Write back each entry precisely as it is given.
■ ■ ■ ■ ■
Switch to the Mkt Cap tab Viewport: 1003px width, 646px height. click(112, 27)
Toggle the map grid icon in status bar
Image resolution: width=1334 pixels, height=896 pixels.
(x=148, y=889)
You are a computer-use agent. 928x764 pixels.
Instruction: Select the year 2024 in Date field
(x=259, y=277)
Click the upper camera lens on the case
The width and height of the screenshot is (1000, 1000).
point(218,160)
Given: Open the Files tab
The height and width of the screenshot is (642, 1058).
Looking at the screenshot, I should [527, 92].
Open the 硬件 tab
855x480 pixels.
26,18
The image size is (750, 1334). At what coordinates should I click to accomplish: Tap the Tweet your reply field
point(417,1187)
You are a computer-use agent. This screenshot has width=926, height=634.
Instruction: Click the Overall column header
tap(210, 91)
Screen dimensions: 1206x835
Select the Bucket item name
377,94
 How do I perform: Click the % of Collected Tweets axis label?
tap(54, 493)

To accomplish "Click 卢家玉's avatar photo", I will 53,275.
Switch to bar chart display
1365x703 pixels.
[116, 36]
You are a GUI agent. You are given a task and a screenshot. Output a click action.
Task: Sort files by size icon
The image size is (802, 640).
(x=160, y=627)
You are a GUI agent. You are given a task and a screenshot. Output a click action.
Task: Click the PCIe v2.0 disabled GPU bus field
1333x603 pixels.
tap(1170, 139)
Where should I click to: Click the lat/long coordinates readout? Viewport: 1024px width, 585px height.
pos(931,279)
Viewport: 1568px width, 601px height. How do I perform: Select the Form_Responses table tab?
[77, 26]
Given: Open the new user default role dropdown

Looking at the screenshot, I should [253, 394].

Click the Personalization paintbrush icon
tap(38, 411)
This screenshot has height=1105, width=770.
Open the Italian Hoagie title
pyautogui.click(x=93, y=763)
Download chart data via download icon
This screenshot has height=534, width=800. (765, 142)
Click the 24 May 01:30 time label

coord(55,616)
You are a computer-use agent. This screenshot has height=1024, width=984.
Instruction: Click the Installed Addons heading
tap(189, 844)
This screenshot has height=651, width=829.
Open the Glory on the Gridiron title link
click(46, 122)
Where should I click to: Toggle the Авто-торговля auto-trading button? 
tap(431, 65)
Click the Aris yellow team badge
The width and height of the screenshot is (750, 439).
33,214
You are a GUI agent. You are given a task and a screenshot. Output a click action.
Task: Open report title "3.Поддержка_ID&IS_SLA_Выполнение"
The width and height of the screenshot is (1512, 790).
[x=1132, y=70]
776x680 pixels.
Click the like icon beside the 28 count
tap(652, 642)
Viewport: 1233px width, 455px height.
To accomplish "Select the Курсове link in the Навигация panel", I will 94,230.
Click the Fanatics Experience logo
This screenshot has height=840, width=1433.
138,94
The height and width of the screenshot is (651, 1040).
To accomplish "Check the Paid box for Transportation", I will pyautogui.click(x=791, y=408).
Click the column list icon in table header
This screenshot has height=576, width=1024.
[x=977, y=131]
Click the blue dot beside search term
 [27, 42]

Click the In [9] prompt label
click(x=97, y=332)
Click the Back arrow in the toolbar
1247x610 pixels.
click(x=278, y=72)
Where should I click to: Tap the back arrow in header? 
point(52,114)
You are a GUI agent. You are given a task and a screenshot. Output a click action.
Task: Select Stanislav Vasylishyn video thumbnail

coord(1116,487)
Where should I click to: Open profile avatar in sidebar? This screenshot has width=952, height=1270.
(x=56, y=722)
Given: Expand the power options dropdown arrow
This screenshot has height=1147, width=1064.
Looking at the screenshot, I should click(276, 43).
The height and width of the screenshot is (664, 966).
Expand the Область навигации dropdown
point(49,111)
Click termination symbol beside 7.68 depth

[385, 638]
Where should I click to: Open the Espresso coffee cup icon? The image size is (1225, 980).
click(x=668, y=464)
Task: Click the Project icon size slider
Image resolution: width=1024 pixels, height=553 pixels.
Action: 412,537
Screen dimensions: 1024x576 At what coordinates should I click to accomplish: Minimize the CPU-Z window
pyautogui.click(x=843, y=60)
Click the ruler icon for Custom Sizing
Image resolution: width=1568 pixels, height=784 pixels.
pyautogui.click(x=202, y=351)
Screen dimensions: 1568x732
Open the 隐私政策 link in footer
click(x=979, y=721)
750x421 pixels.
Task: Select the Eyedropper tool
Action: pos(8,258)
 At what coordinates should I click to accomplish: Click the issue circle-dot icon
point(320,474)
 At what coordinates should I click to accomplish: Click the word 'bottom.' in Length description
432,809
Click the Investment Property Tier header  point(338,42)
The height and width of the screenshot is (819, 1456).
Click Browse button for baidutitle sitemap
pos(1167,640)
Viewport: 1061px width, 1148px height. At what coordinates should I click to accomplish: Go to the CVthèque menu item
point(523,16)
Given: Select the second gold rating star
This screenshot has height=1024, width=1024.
■ ■ ■ ■ ■
■ **Response to the task**:
Switch to the Mkt Cap tab Viewport: 1003px width, 646px height. click(112, 27)
Toggle the map grid icon in status bar
Image resolution: width=1334 pixels, height=896 pixels.
(x=148, y=889)
You are a computer-use agent. 928x764 pixels.
Instruction: Select the year 2024 in Date field
(x=259, y=277)
Click the upper camera lens on the case
The width and height of the screenshot is (1000, 1000).
point(218,160)
Given: Open the Files tab
The height and width of the screenshot is (642, 1058).
Looking at the screenshot, I should [527, 92].
Open the 硬件 tab
855x480 pixels.
26,18
The image size is (750, 1334). At what coordinates should I click to accomplish: Tap the Tweet your reply field
point(417,1187)
You are a computer-use agent. This screenshot has width=926, height=634.
Instruction: Click the Overall column header
tap(210, 91)
Screen dimensions: 1206x835
Select the Bucket item name
377,94
 How do I perform: Click the % of Collected Tweets axis label?
tap(54, 493)

To accomplish "Click 卢家玉's avatar photo", I will 53,275.
Switch to bar chart display
1365x703 pixels.
[116, 36]
You are a GUI agent. You are given a task and a screenshot. Output a click action.
Task: Sort files by size icon
The image size is (802, 640).
(x=160, y=627)
You are a GUI agent. You are given a task and a screenshot. Output a click action.
Task: Click the PCIe v2.0 disabled GPU bus field
1333x603 pixels.
tap(1170, 139)
Where should I click to: Click the lat/long coordinates readout? Viewport: 1024px width, 585px height.
pos(931,279)
Viewport: 1568px width, 601px height. How do I perform: Select the Form_Responses table tab?
[77, 26]
Given: Open the new user default role dropdown

Looking at the screenshot, I should [253, 394].

Click the Personalization paintbrush icon
tap(38, 411)
This screenshot has height=1105, width=770.
Open the Italian Hoagie title
pyautogui.click(x=93, y=763)
Download chart data via download icon
This screenshot has height=534, width=800. (765, 142)
Click the 24 May 01:30 time label

coord(55,616)
You are a computer-use agent. This screenshot has height=1024, width=984.
Instruction: Click the Installed Addons heading
tap(189, 844)
This screenshot has height=651, width=829.
Open the Glory on the Gridiron title link
click(46, 122)
Where should I click to: Toggle the Авто-торговля auto-trading button? 
tap(431, 65)
Click the Aris yellow team badge
The width and height of the screenshot is (750, 439).
33,214
You are a GUI agent. You are given a task and a screenshot. Output a click action.
Task: Open report title "3.Поддержка_ID&IS_SLA_Выполнение"
The width and height of the screenshot is (1512, 790).
[x=1132, y=70]
776x680 pixels.
Click the like icon beside the 28 count
tap(652, 642)
Viewport: 1233px width, 455px height.
To accomplish "Select the Курсове link in the Навигация panel", I will 94,230.
Click the Fanatics Experience logo
This screenshot has height=840, width=1433.
138,94
The height and width of the screenshot is (651, 1040).
To accomplish "Check the Paid box for Transportation", I will pyautogui.click(x=791, y=408).
Click the column list icon in table header
This screenshot has height=576, width=1024.
[x=977, y=131]
Click the blue dot beside search term
 [27, 42]

Click the In [9] prompt label
click(x=97, y=332)
Click the Back arrow in the toolbar
1247x610 pixels.
click(x=278, y=72)
Where should I click to: Tap the back arrow in header? 
point(52,114)
You are a GUI agent. You are given a task and a screenshot. Output a click action.
Task: Select Stanislav Vasylishyn video thumbnail

coord(1116,487)
Where should I click to: Open profile avatar in sidebar? This screenshot has width=952, height=1270.
(x=56, y=722)
Given: Expand the power options dropdown arrow
This screenshot has height=1147, width=1064.
Looking at the screenshot, I should click(276, 43).
The height and width of the screenshot is (664, 966).
Expand the Область навигации dropdown
point(49,111)
Click termination symbol beside 7.68 depth

[385, 638]
Where should I click to: Open the Espresso coffee cup icon? The image size is (1225, 980).
click(x=668, y=464)
Task: Click the Project icon size slider
Image resolution: width=1024 pixels, height=553 pixels.
Action: 412,537
Screen dimensions: 1024x576 At what coordinates should I click to accomplish: Minimize the CPU-Z window
pyautogui.click(x=843, y=60)
Click the ruler icon for Custom Sizing
Image resolution: width=1568 pixels, height=784 pixels.
pyautogui.click(x=202, y=351)
Screen dimensions: 1568x732
Open the 隐私政策 link in footer
click(x=979, y=721)
750x421 pixels.
Task: Select the Eyedropper tool
Action: pos(8,258)
 At what coordinates should I click to accomplish: Click the issue circle-dot icon
point(320,474)
 At what coordinates should I click to accomplish: Click the word 'bottom.' in Length description
432,809
Click the Investment Property Tier header  point(338,42)
The height and width of the screenshot is (819, 1456).
Click Browse button for baidutitle sitemap
pos(1167,640)
Viewport: 1061px width, 1148px height. At what coordinates should I click to accomplish: Go to the CVthèque menu item
point(523,16)
Given: Select the second gold rating star
This screenshot has height=1024, width=1024.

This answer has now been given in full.